On AArch64 systems with SVE support, 128-bit SVE implementations can
perform significantly worse than equivalent NEON code due to the
different optimization strategies used in each implementation. The NEON
version is unrolled 4 times, providing excellent performance at the
fixed 128-bit width. The SVE version can achieve similar or better
performance through its variable-width operations on systems with
256-bit or 512-bit SVE, but on 128-bit SVE systems, the NEON unrolled
implementation is faster due to reduced overhead.
This change adds runtime detection of SVE vector length and falls back
to the optimized NEON implementation when SVE is operating at 128-bit
width, ensuring optimal performance across all AArch64 configurations.

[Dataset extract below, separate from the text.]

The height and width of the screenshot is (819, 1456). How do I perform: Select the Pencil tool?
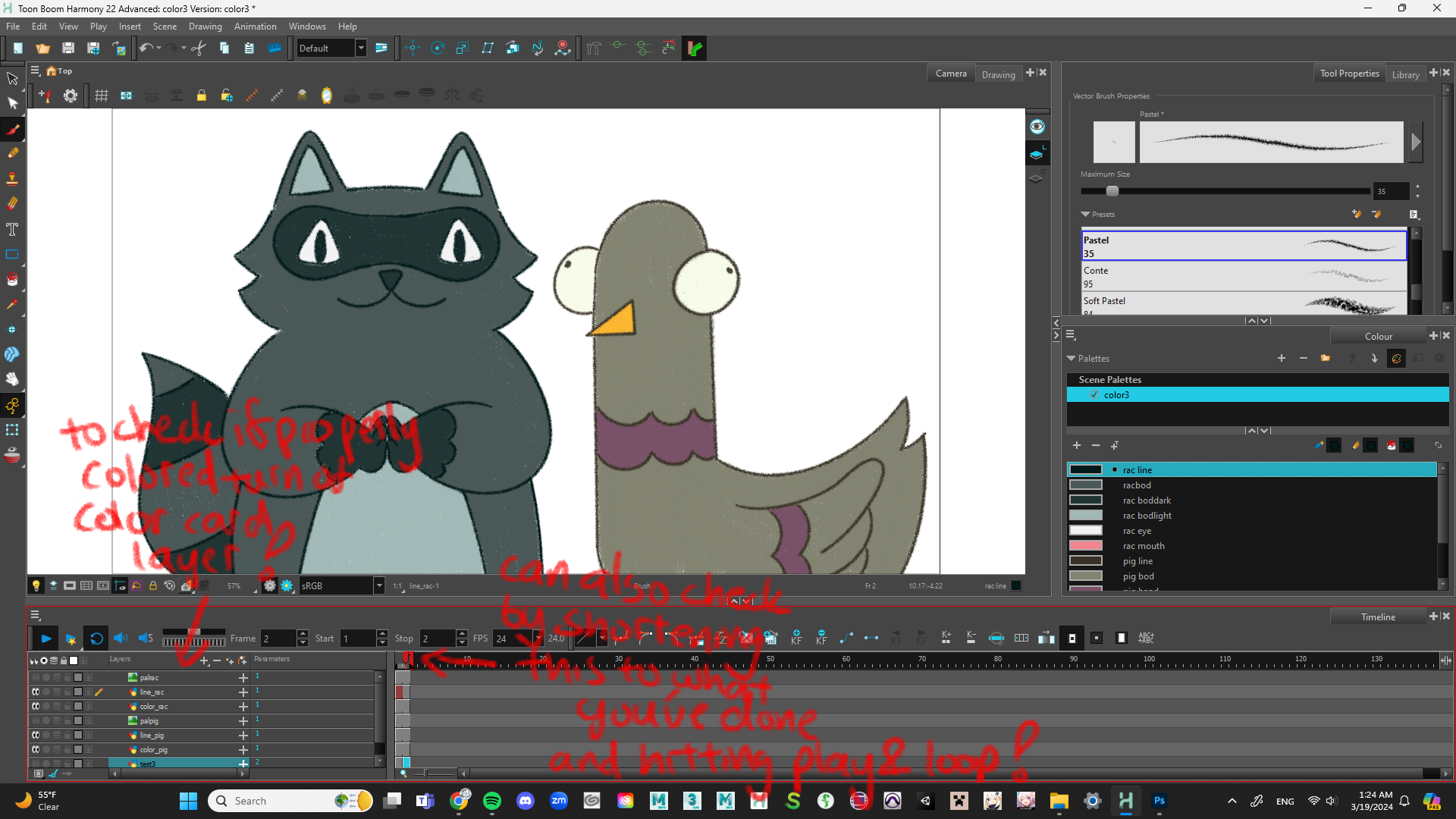click(12, 154)
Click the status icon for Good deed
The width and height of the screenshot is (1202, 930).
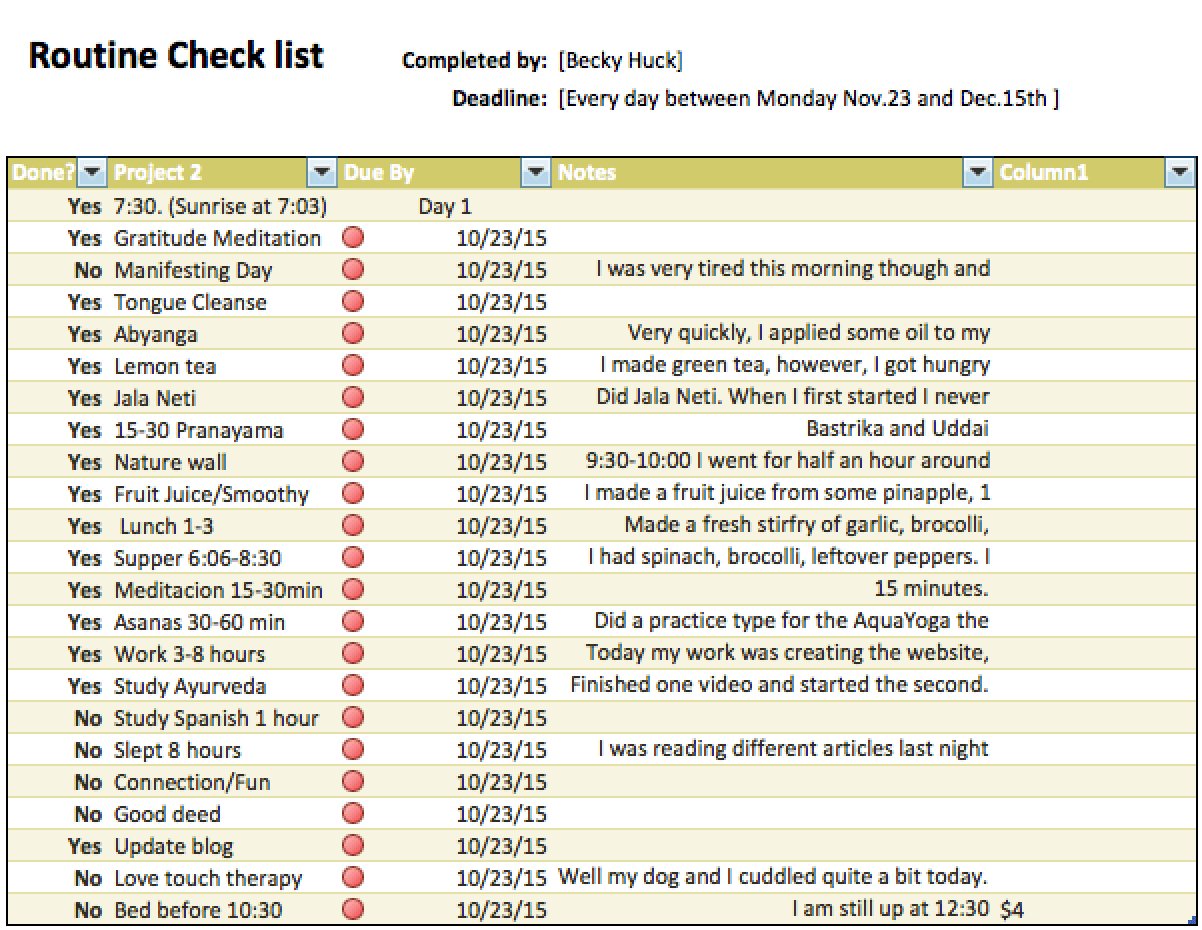tap(351, 814)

This implementation checks the vector length with an intrinsic if the
compiler supports it (which works on Apple as well) and falls back to
using prctl otherwise.
This optimization ensures that systems benefit from:
- 4x unrolled NEON code on 128-bit SVE systems
- Variable-width SVE optimizations on wider SVE implementations
- Maintained compatibility across different AArch64 configurations
Performance improvement on systems with 128-bit SVE:
- Encode: 7509.80 MB/s → 8995.59 MB/s (+19.8% improvement)
- Decode: 9383.67 MB/s → 12272.38 MB/s (+30.8% improvement)
Signed-off-by: Jonathan Swinney <jswinney@amazon.com>